Acey Boyce and Katelyn Doran are both graduate students in Computer Science. It’s not unusual that would they spend several hours each week poring over lessons plans, guiding students through complex assignments and working on new video game designs. What makes them stand out is that they are doing this with a bunch of students from Martin Luther King Middle School.
Boyce and Doran are part of UNC Charlotte’s collaboration with Citizen Schools, the Boston-based initiative founded in 1995 to extend the school day for students in low-performing schools. In the 10-week after-school apprenticeship program, community professionals lead hands-on workshops in everything from cooking to health care to engineering to science.
“Our focus is on middle school because that’s where we lose the kids. That’s when they decide if school is for them or not,” says Cassie McIntyre, director of civic engagement for Citizen Schools of North Carolina.

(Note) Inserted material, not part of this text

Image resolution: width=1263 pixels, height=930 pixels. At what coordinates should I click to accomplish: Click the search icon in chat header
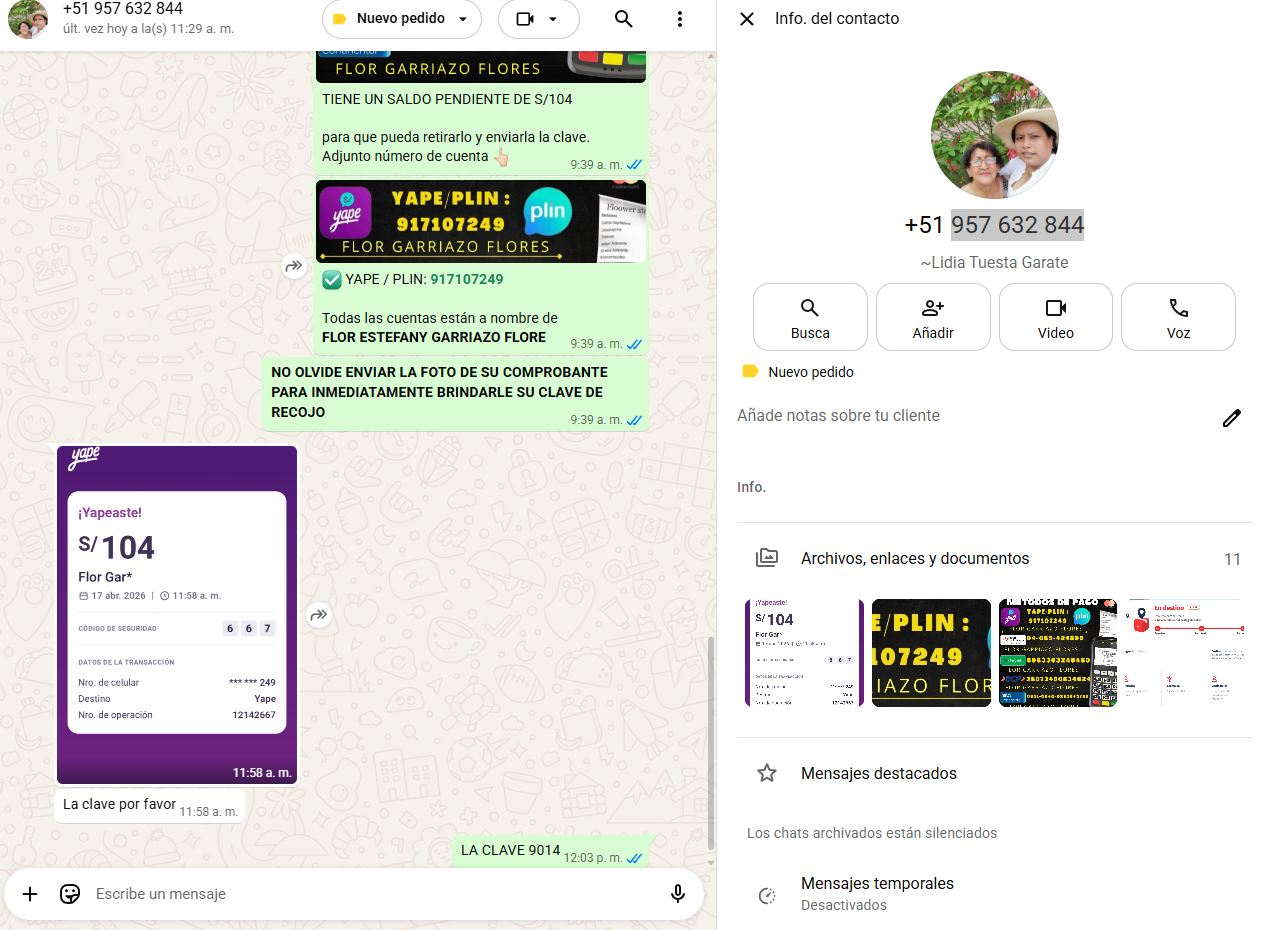(623, 19)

This innovative model seems to be working. Nationally, nine of out 10 Citizen Schools’ students passed state math and English exams. They also go on to graduate at a 20 percent higher rate than their peers who do not participate in the program.
The partnership is in its sixth semester. So far, about 20 students from the Computer Science and Psychology departments have led the apprenticeships at Eastway and Martin Luther King middle schools, both Title One schools where more than 50 percent of students receive free or reduced lunch and lag behind their peers in academic performance.
U.S. Students Slip in Rankings
In a recent survey comparing the knowledge and skills of 15-year-olds in 70 countries, the United States slipped in the standings, ranking 14th in reading skills, 17th in science and 25th in mathematics. It’s hard to keep pace when, compared to other nations, U.S. students have a shorter school day and school year. They currently spend just 20 percent of their waking hours in the classroom. Severe budget cuts are causing a further reduction in classroom time and school resources.
– Cassie McIntyre
Citizen Schools of North Carolina
While some families can address the gap with enrichment programs and online learning, many low-income kids lack those opportunities. Citizen Schools was established to fill that gap.
Each participating student spends an extra 12 hours per week in a learning environment, giving them the time and flexibility they need to get engaged and pursue their interests. Educators provide the kind of experiential teaching that makes learning relevant and fun.
The partnership between the Computer Science Department and Citizen Schools began when the Diversity in Information Technology Institute at UNC Charlotte received a $2 million National Science Foundation grant to fund the STARS (Students & Technology in Academia, Research, & Service) Alliance. The mission of the alliance is to recruit more women, under-represented minorities, and persons with disabilities into the computing field.
“There is a national need for more people in information technology and computing,” says Karen Bean, UNC Charlotte’s program coordinator for the Diversity in Technology Institute. “Over the last few years, there has been a decline in the number of students who entered and stayed in the field of computing. We’re trying to turn that around by building a community of students who might not have not thought about computing as a career.”
Building Girls' Self-Esteem
Meanwhile, the Department of Psychology’s involvement with Citizen Schools takes a different tack.
Developed by doctoral students and led by department interns, a “Beautiful Girls” curriculum was designed specifically for the girls at Eastway Middle School to increase self-esteem and help adolescents feel good about their bodies.
“There is a holistic health perspective where they learn about nutrition and get to sample foods they probably haven’t had before,” says Suzanne Schoenefeld, the liaison between the Psychology department and Citizen Schools. “The girls learn that being beautiful isn’t just one set perspective and that everyone is beautiful in their own way. At the end of the course, they have also learned to be kinder and more respectful of each other.”
Schoenefeld and Doran are quick to point out the less tangible benefits they get from impacting the students’ lives. “These kids tell us, ‘I want to go to college,’” Doran says. “That’s huge. Six months earlier, a lot of them didn’t even plan on finishing high school.”